У нас на «Заморе» был слишком маленький коллектив. Мы не могли объединяться в группы, создавать коалиции, чтобы вырабатывать ту или иную точку зрения. Каждый из нас сам и по-своему отстаивал свою правоту. Дима Кравченко, человек взрывного, агрессивного характера, полностью подавил молчаливого Володю Савельева, а в столкновениях со мной просто терял контроль над собой. Говоря языком психологов, у нас не сложилась структура неформальных отношений, неофициальные связи были слабы и неустойчивы, и поэтому часто возникали кризисные ситуации. Мы, конечно, стремились к общению, но ничего у нас не получалось.
В самом покладистом характере есть шероховатости, которые приятны именно своей неповторимостью. В обычных условиях им можно было бы только радоваться. Но вот условия стали сложными, и шероховатости начали выпирать — механизм общения нарушился. И счастье, что этот механизм не развалился в этих проклятых Шараповых кошках.
Утром, оставив Володю на катере, прочно застрявшем в грязи, мы разошлись с Димой в разные стороны искать более глубокое место. Но всюду вода едва доставала до колен. Теплилась надежда на прибой, впрочем в Шараповых кошках совсем незначительный.
К следующей ночи мы решили предельно облегчить катер. Володя надул спасательную лодку. Мы сгрузили на нее все вещи: кино- и фотоаппараты, ружья, патроны, бензин, запасные детали к мотору, инструмент, впряглись в лямки и пошли к берегу. До него было километра три. Однако резиновая лодка где-то пропускала воздух. Обмякнув, она села на мель. Пришлось перетаскивать вещи на плечах, скользя и барахтаясь в грязи.
Низкий, в соляных лишаях берег раскис от дождей. Мы поставили канистры, на них положили рюкзаки и пошли за новым грузом. Дима же пытался снять с мели катер, то снижая, то повышая обороты.
После нескольких ходок силы покинули нас. Володя пошел ночевать на катер. Я нашел несколько палок, выброшенных морем, облил бензином, разжег костерок, протянул к огню окоченевшие руки.
Но костер горел недолго. Его задушила влага. Я лег в лодку, в головой накрывшись брезентом паруса. От перенапряжения сон не шел. Поддувал ветер, леденил тело. Приходилось ворочаться с боку на бок, чтобы не замерзнуть совсем.
Когда начал брезжить рассвет, я увидел вдали возвышенность. Крутым обрывом она спускалась к морю. Пошел туда. В земле торчал шест, вокруг валялось множество побелевших от времени оленьих костей. Видимо, это было место древней стоянки или языческих жертвоприношений. Отсюда, с высоты, и к северу и к югу виднелись такие же мысы, а впереди, до самого горизонта, черными спинами горбились Шараповы кошки.

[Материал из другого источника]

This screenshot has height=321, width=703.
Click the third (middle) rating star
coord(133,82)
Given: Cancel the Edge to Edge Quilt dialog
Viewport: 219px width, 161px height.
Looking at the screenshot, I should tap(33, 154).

В тундре поблескивало много озер. Точнее, кое-где среди сплошного озера виднелись островки суши. Я вернулся за ружьем в надежде подстрелить утку. Но подойти скрытно было трудно. Птицы, едва завидев меня, поднимались с заполошным криком. Тогда я взял малокалиберную винтовку с оптическим прицелом и стал подбираться к птицам по-пластунски. Сильно вымокнув, спрятался за кочкой, заросшей осокой. С шумом приводнилась одна утка. Изогнув длинную шею, птица неторопливо поплыла меж кочек. Я выстрелил. Пуля шлепнулась рядом, но утка не обратила на нее никакого внимания. Я ловил ее в перекрестье прицела, нажимал курок, пули пузырили воду вокруг, однако птица, как заколдованная, спокойно занималась своими делами. Наконец что-то встревожило ее. Захлопав острыми, тонкими крыльями, она стала набирать скорость для взлета. Показалось туловище, широкие лапы, которыми она быстро-быстро перебирала. В этот момент мне и удалось ее подстрелить. Вторую утку я добыл последним патроном, когда она выбралась на траву.
На берегу набрал плавника, разжег большой костер, ощипал птиц и бросил в котелок. Подошли Дима с Володей. Дима сказал, что эта утка сидит в воде низко, поэтому пулей малокалиберки взять ее трудно.